◆ 課題 1:
久昌寺についての文章によると、久昌寺が再建されたといわれるのは何年ですか。
◆ 課題 2:
久昌寺についての文章から、「生駒家につたわる『門葉諸伝記』や『久昌寺縁起』で知る新たな史実」という語句を含むところから始めて「目を受け継いだのだそうです。」で終わるまでの部分を、一字も変えずに返してください。

◆ 提示文:

ここ愛知県江南市にある久昌寺は、のどかな住宅街の中に、その静かな佇まいを見せています。1566(永禄9)年に再建されたといわれ、400年以上の歴史を持つ由緒ある寺なのですが、老朽化のために維持することが難しく、2022(令和4)年4月15日より取り壊され、市の公園となることが決定しています。

江南市は愛知県の北部。名古屋駅から名鉄で北に30分ほどの場所です。


江南市に建つ久昌寺(2022年1月時点)

久昌寺に眠る「久菴桂昌大禅定尼」という女性

織田信長には正室とされた濃姫の他、11人以上の側室がいたと伝えられています。その中で、織田信長の嫡男・信忠、信雄、徳姫(五徳)と、3人の子どもを生んだのが久菴桂昌。彼女こそが信長が最も愛した女性として伝えられています。

この時代、女性たちの正式な名前や、その人生が語られることはほとんどありません。そのため、私たちは江戸時代などに書かれた物語を通して、女性たちの人生を垣間見るに過ぎないのです。しかし、わずかながら、史実を手繰り寄せ、その女性たちに近づけることがあります。

歴史が大の苦手な私ですが、地元、小牧山城に信長が彼女と暮らしたという記録が残されていると知り、彼女の末裔である生駒英夫(いこまひでお)さんに突撃取材しました。

末裔が今もいらっしゃる! すご!!

生駒家につたわる『門葉諸伝記』や『久昌寺縁起』で知る新たな史実

自分の家にも家譜があったら見てみたいと思う人は多いでしょう。思わぬところから歴史の入り口に立ち、遠いと思っていた歴史の1ページが現在につながることがあります。生駒英夫さんも、母方の生駒家に伝わる『門葉諸伝記』や『久昌寺縁起』など多くの史料をはじめ石碑などを護るため、生駒家の養子となり、40歳の時に19代目を受け継いだのだそうです。

◆ 抽出情報:
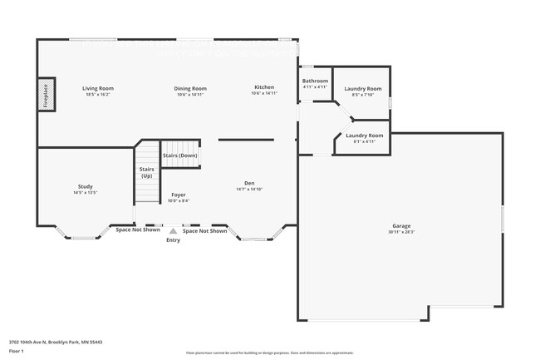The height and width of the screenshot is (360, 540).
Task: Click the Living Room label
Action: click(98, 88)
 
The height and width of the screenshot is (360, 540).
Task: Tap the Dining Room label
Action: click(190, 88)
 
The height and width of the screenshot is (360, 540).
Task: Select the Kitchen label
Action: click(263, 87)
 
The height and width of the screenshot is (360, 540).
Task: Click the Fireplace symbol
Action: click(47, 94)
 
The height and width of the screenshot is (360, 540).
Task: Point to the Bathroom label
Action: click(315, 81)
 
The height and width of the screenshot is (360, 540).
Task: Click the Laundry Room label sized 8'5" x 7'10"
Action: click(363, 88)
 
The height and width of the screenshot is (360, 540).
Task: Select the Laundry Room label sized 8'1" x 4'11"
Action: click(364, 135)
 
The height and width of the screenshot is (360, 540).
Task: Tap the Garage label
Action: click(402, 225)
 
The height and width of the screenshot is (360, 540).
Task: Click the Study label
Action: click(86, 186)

* * *

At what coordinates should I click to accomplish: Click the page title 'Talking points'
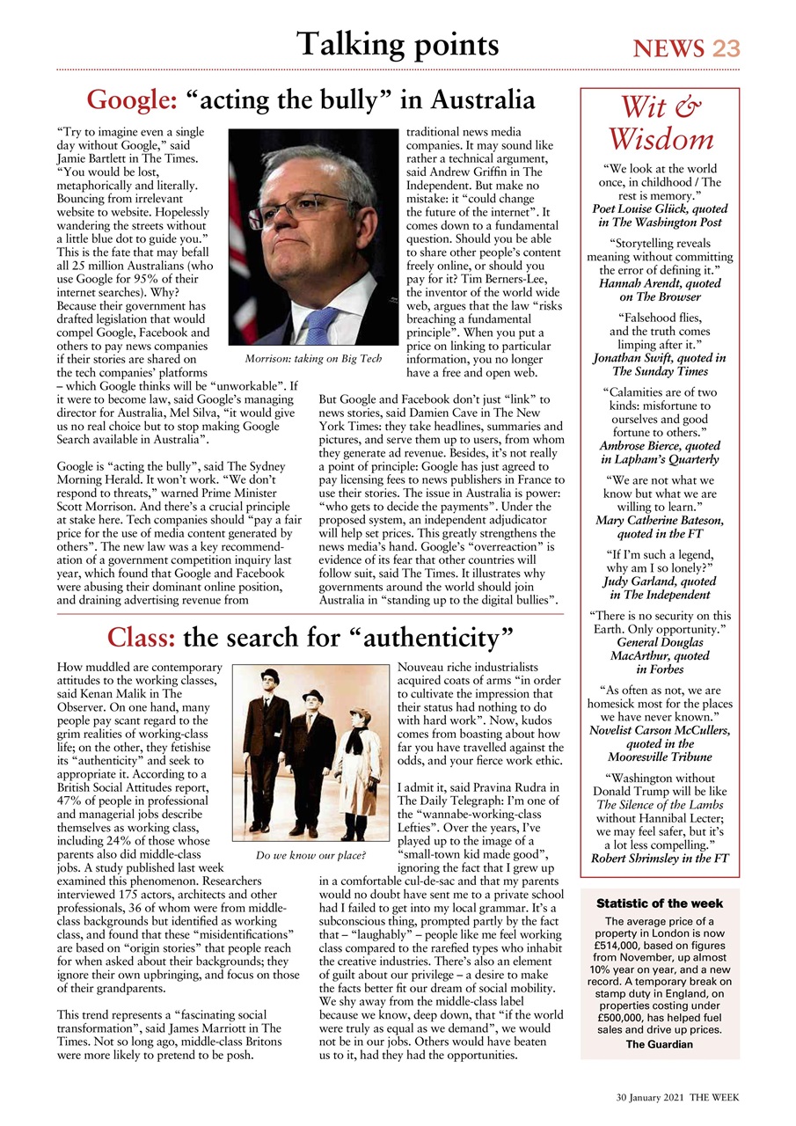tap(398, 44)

* * *

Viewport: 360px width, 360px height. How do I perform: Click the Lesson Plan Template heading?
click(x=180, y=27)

◆ 解答 1:
1566(永禄9)年です。

◆ 解答 2:
生駒家につたわる『門葉諸伝記』や『久昌寺縁起』で知る新たな史実

自分の家にも家譜があったら見てみたいと思う人は多いでしょう。思わぬところから歴史の入り口に立ち、遠いと思っていた歴史の1ページが現在につながることがあります。生駒英夫さんも、母方の生駒家に伝わる『門葉諸伝記』や『久昌寺縁起』など多くの史料をはじめ石碑などを護るため、生駒家の養子となり、40歳の時に19代目を受け継いだのだそうです。